=== Requirement ===
Repeat nothing but the lines below running from the one containing "Task: Open the Location dropdown in Inspector" to the one containing "Screen dimensions: 1510x750". Keep both end lines.

=== The records ===
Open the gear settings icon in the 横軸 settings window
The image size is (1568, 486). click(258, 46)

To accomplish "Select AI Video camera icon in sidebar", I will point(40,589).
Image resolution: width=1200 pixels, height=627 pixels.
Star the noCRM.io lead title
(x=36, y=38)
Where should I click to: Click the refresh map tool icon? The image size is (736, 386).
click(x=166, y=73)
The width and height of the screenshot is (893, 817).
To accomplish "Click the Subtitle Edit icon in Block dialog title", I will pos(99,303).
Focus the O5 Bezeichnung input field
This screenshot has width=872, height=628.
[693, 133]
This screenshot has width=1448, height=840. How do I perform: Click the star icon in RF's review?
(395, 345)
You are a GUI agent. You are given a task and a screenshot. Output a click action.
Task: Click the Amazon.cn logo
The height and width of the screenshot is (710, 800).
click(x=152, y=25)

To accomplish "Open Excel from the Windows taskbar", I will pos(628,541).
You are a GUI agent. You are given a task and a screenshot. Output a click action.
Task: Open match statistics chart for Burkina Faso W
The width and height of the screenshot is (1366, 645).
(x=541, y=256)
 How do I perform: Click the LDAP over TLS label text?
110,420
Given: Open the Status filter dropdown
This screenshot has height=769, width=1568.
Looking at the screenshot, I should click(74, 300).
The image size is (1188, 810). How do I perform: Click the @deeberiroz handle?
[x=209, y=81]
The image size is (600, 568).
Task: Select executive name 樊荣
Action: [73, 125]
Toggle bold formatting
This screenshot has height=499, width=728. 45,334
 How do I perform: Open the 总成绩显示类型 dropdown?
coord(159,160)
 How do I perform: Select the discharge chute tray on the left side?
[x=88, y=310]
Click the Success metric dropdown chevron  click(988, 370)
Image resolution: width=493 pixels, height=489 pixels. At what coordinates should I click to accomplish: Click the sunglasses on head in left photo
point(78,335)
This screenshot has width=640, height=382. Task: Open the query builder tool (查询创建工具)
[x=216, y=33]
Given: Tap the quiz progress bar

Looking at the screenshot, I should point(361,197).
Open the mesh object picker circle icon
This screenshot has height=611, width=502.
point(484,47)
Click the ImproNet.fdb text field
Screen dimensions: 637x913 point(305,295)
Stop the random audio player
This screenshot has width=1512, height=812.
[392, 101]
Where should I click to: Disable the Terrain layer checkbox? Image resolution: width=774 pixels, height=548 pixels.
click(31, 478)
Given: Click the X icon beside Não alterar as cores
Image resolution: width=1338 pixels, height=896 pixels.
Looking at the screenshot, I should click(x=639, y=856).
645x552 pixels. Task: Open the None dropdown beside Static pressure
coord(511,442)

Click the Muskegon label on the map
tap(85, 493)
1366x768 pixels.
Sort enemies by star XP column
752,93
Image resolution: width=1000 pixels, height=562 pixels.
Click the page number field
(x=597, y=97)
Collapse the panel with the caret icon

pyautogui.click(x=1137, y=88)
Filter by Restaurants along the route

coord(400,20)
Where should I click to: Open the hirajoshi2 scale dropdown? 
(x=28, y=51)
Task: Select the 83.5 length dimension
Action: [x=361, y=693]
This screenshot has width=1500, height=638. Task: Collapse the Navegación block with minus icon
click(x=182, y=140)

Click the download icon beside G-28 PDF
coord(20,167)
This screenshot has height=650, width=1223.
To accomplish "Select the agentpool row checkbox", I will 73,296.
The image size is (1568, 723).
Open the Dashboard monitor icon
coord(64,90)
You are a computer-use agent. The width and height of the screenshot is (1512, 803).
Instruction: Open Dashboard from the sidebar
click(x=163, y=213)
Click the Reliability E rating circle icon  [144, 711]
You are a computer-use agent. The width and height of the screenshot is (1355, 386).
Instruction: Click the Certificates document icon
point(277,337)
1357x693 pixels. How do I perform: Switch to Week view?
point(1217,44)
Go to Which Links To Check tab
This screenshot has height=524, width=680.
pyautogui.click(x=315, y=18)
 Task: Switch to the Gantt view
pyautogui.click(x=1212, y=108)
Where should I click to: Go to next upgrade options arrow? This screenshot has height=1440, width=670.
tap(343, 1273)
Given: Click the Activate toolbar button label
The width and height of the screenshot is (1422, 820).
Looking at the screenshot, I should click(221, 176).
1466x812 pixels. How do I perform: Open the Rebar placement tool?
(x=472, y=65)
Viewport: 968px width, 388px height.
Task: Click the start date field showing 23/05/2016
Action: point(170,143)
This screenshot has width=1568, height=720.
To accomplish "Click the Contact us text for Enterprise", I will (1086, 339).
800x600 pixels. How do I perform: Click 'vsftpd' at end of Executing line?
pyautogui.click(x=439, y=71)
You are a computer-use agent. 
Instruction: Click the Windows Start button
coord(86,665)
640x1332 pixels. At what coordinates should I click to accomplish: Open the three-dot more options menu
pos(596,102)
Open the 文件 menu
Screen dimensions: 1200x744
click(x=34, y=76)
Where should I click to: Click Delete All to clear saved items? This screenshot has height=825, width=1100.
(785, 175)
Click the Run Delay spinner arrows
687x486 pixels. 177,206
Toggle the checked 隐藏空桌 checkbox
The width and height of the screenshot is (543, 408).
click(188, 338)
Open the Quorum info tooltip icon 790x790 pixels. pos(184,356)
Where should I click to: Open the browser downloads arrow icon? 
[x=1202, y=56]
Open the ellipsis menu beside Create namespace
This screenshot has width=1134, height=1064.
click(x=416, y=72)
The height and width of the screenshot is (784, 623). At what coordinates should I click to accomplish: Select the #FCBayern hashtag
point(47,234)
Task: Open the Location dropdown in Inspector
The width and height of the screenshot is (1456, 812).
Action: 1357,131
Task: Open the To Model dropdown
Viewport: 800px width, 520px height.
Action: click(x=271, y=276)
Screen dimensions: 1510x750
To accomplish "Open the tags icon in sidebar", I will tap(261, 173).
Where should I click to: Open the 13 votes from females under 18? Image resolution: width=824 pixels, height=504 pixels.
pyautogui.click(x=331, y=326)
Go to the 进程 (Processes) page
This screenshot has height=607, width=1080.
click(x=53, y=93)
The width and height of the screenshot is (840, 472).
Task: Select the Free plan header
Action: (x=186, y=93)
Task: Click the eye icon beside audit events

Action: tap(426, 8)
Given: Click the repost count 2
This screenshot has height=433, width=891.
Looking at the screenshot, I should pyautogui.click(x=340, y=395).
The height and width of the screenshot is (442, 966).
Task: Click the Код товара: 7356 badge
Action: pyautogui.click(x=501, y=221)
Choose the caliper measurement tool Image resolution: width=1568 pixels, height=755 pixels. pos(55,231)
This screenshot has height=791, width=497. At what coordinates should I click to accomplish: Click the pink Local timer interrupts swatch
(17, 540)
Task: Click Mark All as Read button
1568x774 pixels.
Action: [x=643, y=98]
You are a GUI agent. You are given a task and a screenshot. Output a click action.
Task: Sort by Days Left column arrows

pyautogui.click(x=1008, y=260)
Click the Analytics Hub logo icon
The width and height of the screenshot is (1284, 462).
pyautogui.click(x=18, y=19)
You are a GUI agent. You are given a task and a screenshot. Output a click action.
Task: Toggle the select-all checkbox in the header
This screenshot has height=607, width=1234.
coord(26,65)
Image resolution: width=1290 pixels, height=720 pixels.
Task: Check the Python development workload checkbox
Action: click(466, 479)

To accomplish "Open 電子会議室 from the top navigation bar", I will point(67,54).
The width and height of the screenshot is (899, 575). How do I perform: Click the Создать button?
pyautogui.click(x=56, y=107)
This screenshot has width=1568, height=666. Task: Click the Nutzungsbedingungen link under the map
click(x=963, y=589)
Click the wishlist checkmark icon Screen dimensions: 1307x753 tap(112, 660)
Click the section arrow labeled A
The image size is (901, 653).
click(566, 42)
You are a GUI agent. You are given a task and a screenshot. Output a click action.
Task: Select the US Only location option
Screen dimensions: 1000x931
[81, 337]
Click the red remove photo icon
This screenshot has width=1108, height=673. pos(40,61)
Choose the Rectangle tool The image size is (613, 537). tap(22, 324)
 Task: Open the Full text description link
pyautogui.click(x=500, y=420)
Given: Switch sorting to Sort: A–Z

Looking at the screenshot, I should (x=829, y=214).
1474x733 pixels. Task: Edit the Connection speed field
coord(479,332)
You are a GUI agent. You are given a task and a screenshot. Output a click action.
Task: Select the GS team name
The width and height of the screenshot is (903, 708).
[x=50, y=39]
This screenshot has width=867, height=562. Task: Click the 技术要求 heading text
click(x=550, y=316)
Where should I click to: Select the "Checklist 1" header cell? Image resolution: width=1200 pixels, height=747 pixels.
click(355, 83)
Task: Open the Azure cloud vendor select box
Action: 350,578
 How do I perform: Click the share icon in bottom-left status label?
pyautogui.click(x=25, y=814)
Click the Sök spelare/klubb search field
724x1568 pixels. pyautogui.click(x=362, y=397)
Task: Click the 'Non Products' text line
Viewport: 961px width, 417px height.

=== Problem solution ===
Task: Open the Location dropdown in Inspector
The width and height of the screenshot is (1456, 812).
Action: 1357,131
Task: Open the To Model dropdown
Viewport: 800px width, 520px height.
Action: click(x=271, y=276)
Screen dimensions: 1510x750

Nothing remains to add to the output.